◆ EXERCISE INSTRUCTIONS:
After locating the line that contains "Image resolution: width=390, height=1481." in the data below, set down exactly that line and each one after it through the line that contains "[Instagram] (212, 1297)", and nothing more.

◆ DATA TO PROCESS:

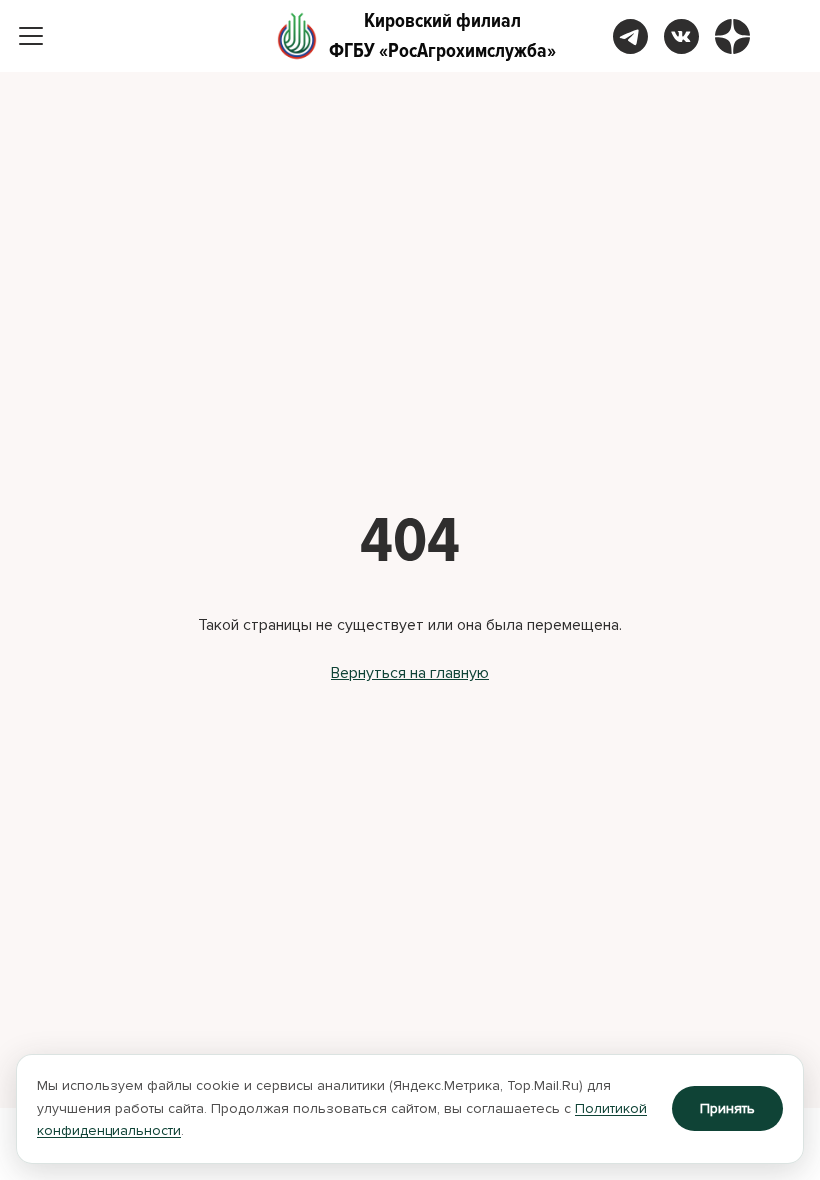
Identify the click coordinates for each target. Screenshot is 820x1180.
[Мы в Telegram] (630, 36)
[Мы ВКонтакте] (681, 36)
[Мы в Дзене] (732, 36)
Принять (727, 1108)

--

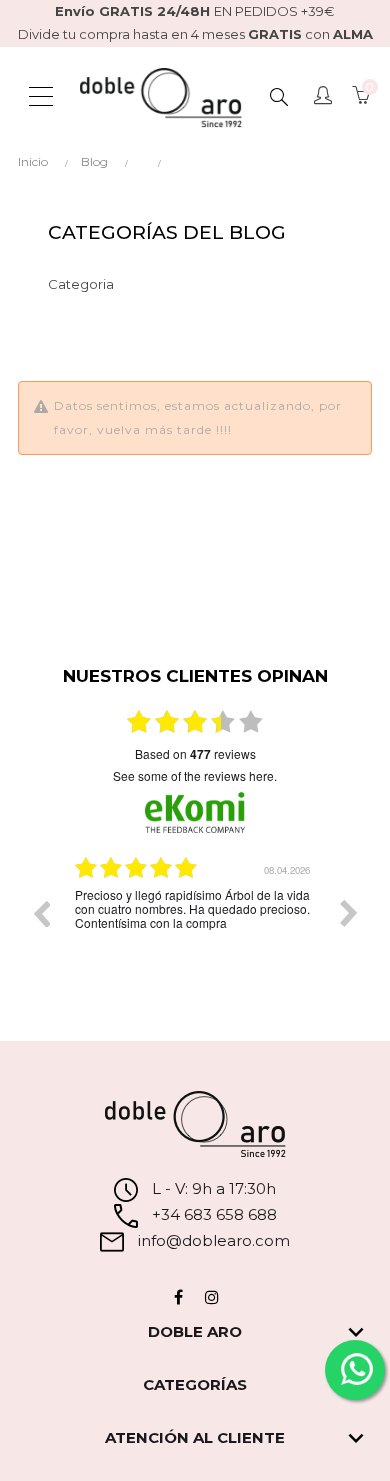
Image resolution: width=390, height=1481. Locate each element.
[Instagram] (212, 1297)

* * *

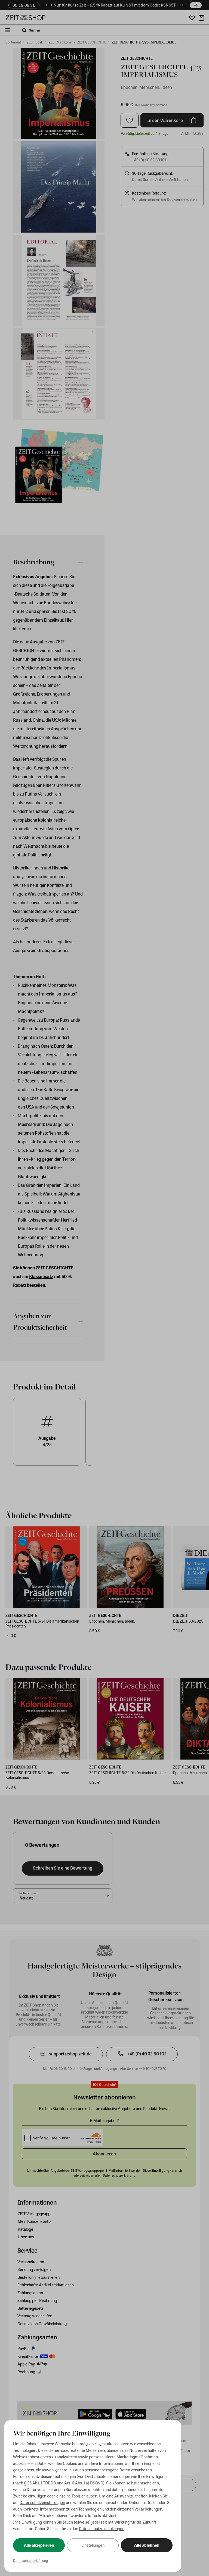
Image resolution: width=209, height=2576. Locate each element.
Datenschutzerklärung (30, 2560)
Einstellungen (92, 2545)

◆ PROBLEM SOLUTION:
Image resolution: width=390, height=1481. Locate each element.
[Instagram] (212, 1297)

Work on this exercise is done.